_THE TASK_.
Copy out every record below exactly as written, but leave out any pictures.

_GIVEN ENTRIES_.
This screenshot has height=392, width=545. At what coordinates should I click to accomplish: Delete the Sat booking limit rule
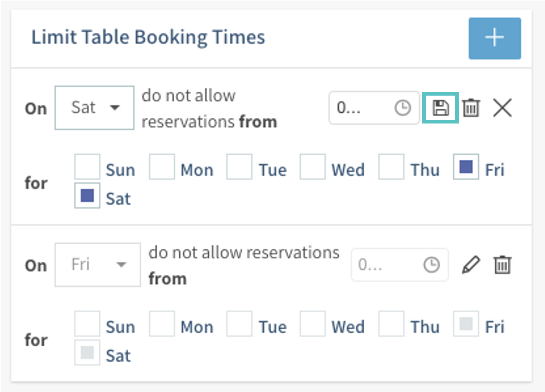pyautogui.click(x=471, y=108)
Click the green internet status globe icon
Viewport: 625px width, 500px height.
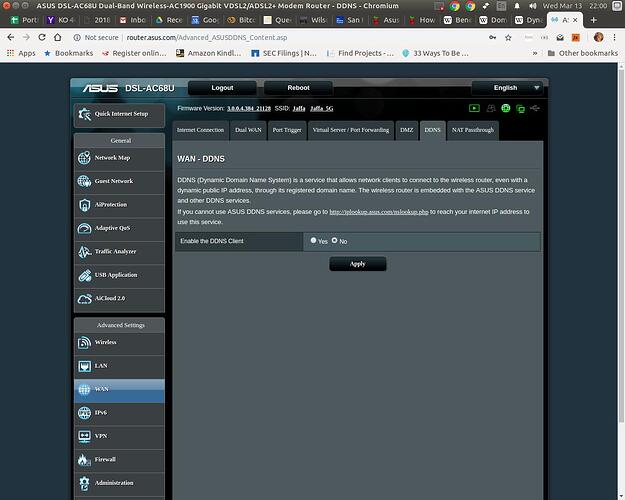[x=505, y=108]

_EXERCISE SOLUTION_.
This screenshot has height=392, width=545. At what coordinates should I click to accomplish: Delete the Sat booking limit rule
pyautogui.click(x=471, y=108)
Click the green internet status globe icon
Viewport: 625px width, 500px height.
[x=505, y=108]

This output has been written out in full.